Gastrointestinal: Nausea, vomiting, constipation

<1%: Hypotension, hallucinations, rash, exfoliative dermatitis, urticaria, Stevens-Johnson syndrome, agranulocytosis, megaloblastic anemia, thrombocytopenia, thrombophlebitis, respiratory depression, apnea, laryngospasm


Overdosage/Toxicology

Symptoms of overdose include unsteady gait, slurred speech, confusion, jaundice, hypothermia, fever, hypotension

If hypotension occurs, administer I.V. fluids and place the patient in the Trendelenburg position. If unresponsive, an I.V. vasopressor (eg, dopamine, epinephrine) may be required. Forced alkaline diuresis is of no value in the treatment of intoxications with short-acting barbiturates. Charcoal hemoperfusion or hemodialysis may be useful in the harder to treat intoxications, especially in the presence of very high serum barbiturate levels.


Drug Interactions

Barbiturates are enzyme inducers. Patients should be monitored when these drugs are started or stopped for a decreased or increased therapeutic effect respectively.

Barbiturates may enhance the hepatotoxic potential of overdoses of acetaminophen

Acetazolamide may decrease absorption of primidone (metabolized to phenobarbital) and reduce clinical effects

Barbiturates may increase the metabolism of some beta-blockers and decrease their clinical effect (atenolol and nadolol unlikely to interact given their renal elimination)
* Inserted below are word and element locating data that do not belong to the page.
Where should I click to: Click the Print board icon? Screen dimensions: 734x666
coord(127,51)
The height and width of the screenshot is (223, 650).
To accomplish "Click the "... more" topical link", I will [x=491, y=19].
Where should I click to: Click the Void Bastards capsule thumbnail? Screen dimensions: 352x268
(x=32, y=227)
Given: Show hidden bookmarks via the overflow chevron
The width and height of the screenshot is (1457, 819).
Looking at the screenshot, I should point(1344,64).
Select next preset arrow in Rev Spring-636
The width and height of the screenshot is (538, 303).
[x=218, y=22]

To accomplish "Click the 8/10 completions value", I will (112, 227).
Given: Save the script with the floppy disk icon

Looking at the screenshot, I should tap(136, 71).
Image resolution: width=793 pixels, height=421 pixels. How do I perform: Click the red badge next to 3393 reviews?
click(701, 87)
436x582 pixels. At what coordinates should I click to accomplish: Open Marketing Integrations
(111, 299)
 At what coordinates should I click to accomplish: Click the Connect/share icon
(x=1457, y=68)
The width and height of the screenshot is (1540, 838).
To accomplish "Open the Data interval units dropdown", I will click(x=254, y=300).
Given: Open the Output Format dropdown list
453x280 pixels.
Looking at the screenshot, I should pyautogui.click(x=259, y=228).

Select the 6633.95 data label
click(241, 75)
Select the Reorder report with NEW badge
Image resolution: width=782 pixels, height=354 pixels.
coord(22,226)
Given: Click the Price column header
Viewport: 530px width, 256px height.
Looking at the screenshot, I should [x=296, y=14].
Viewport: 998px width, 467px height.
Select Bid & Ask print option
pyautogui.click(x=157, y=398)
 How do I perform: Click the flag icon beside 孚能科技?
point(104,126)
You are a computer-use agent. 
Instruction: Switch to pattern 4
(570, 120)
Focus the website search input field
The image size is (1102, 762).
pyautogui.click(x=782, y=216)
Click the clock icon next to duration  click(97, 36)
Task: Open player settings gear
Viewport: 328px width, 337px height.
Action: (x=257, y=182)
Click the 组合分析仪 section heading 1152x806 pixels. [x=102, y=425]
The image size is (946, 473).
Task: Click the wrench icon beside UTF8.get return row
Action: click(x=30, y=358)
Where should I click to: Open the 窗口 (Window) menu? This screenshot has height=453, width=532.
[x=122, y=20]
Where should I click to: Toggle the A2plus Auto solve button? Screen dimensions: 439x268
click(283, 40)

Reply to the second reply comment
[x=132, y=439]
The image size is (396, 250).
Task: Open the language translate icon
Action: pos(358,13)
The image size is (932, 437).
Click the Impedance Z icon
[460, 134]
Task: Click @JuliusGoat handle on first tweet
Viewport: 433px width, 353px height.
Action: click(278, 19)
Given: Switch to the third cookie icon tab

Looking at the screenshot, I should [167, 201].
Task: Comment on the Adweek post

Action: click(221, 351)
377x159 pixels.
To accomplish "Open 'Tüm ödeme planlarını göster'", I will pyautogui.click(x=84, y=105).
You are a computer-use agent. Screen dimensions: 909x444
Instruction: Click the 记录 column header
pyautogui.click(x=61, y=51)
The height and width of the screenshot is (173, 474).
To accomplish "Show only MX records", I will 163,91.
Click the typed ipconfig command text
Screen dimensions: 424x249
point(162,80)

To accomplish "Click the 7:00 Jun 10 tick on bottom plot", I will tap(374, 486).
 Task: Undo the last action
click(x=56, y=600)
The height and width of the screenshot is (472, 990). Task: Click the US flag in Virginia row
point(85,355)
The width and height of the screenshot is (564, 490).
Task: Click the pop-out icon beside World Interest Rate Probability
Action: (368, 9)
Barbiturates may increase the metabolism of chloramphenicol and chloramphenicol may inhibit barbiturate metabolism; monitor for altered response

Barbiturates may enhance the metabolism (decrease the efficacy) of antipsychotics; monitor for altered response; dose adjustment may be needed

Barbiturates may enhance the metabolism of calcium channel blockers, cimetidine, corticosteroids, cyclosporine, disopyramide, doxycycline, ethosuximide, furosemide, griseofulvin, lamotrigine, phenytoin, propafenone, quinidine, tacrolimus, TCAs, theophylline; dose adjustment may be needed

Barbiturates may increase the metabolism of estrogens and reduce the efficacy of oral contraceptives; an alternative method of contraception should be considered

Barbiturates, ethanol, and narcotic analgesics have additive CNS depressant effects

Felbamate may inhibit the metabolism of barbiturates and barbiturates may increase the metabolism of felbamate

Barbiturates may impair the absorption of griseofulvin

MAOIs may inhibit the metabolism of barbiturates

Barbiturates may enhance the nephrotoxic effects of methoxyflurane

Valproic acid inhibits the metabolism of barbiturates; monitor for excessive sedation; a dose reduction may be needed

Barbiturates inhibit the hypoprothrombinemic effects of oral anticoagulants via increased metabolism; this combination should generally be avoided

Barbiturates may enhance the metabolism of methadone resulting in methadone withdrawal


Stability

Hydrolyzes when exposed to air; use contents of vial within 30 minutes after constitution; use only clear solution


Mechanism of Action

Interferes with transmission of impulses from the thalamus to the cortex of the brain resulting in an imbalance in central inhibitory and facilitatory mechanisms


Pharmacodynamics/Kinetics

Onset of action: Oral: Within 1 hour; I.V.: Within 5 minutes

Distribution: Readily crosses the placenta; small amounts appear in breast milk

Metabolism: Chiefly in the liver by microsomal enzymes

Half-life, biphasic: Initial: 40 minutes; Terminal: 20 hours


Usual Dosage

Children: Oral:

Sedation: 6 mg/kg/day divided every 6-8 hours

Insomnia: 2 mg/kg or 70 mg/m2/day in 4 equally divided doses

Hypnotic: 2-3 mg/kg

Adults:

Insomnia: Oral: 65-200 mg at bedtime

Sedation: Oral: 30-50 mg 2-3 times/day

Preanesthetic: Oral: 200 mg 1-2 hours before surgery

Hypnotic:

Oral: 65-200 mg at bedtime

I.M., I.V.: 65-500 mg, should not exceed 500 mg I.M. or 1000 mg I.V.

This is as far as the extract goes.